Ms Rogers expressed similar concerns about government/manufacturer risk-sharing agreements for new treatments whose therapeutic benefits are uncertain at launch, the first of which in the UK was for Millennium Pharmaceutical and Janssen Cilag’s previously rejected cancer drug Velcade (bortezomib); in June 2007, the National Health Service (NHS) agreed to fund the drug provided patients show a “full or partial response” to it - if there was no response, the cost would be refunded by the product’s manufacturer.

It is widely assumed that such deals are mainly proposed by governments, but in fact most recent agreements have been driven by industry, she Ms Rogers. Again, some smaller drugmakers believe that these deals are being used by large firms to capture the market. Governments can used them to ease their drugs bill but, she said that, as a patient, she was not sure that all the right checks and balances are in place. Risk sharing presents many opportunities, but Ms Rogers asked whether they are being effectively managed at present.

In principle, risk-sharing schemes make a lot of sense, said Kees de Joncheere, regional adviser for health technology and pharmaceuticals at the World Health Organisation (WHO).

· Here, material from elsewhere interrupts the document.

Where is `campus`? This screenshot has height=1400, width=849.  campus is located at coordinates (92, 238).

He asked: when there is uncertainty about a product’s therapeutic benefit at launch, what is the alternative?

NICE stresses: “we don’t want drug pricing role”

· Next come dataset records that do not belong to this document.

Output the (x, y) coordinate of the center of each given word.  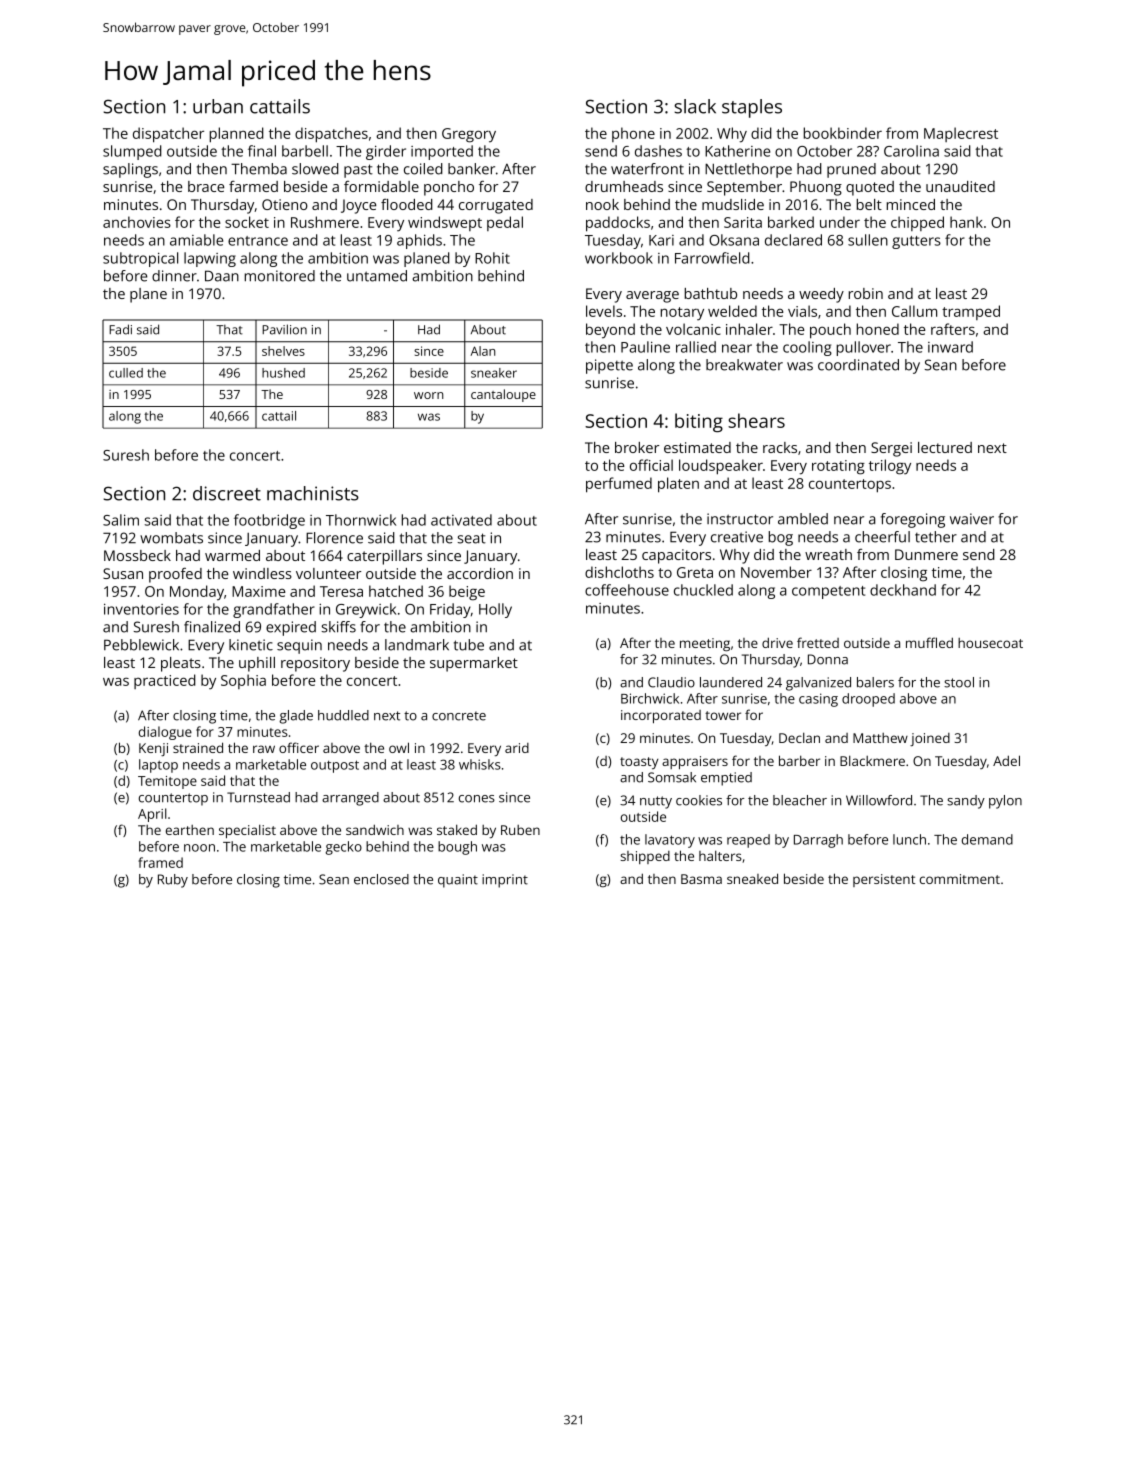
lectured (945, 447)
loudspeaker (721, 467)
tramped (971, 312)
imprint (505, 881)
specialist (247, 831)
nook (602, 204)
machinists (313, 493)
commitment (960, 879)
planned (237, 135)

Last week, the UK government was expected to issue its public consultation on the future of the Pharmaceutical Price Regulation Scheme (PPRS), but its negotations with the Association of the British Pharmaceutical Industry (ABPI) have now gone into extra time, the meeting heard. Several speakers suggested that, currently, discussions are favouring the introduction of speedy assessment of new products at launch, a process in which NICE could play a significant role.

Dr Longson reminded delegates that the Institute has no powers over pricing (or affordability – it is vital to distinguish this from cost-effectiveness, she said) nor is it seeking such a role. The health technology assessment (HTA) process should be used to inform discussions but not make decisions, she said.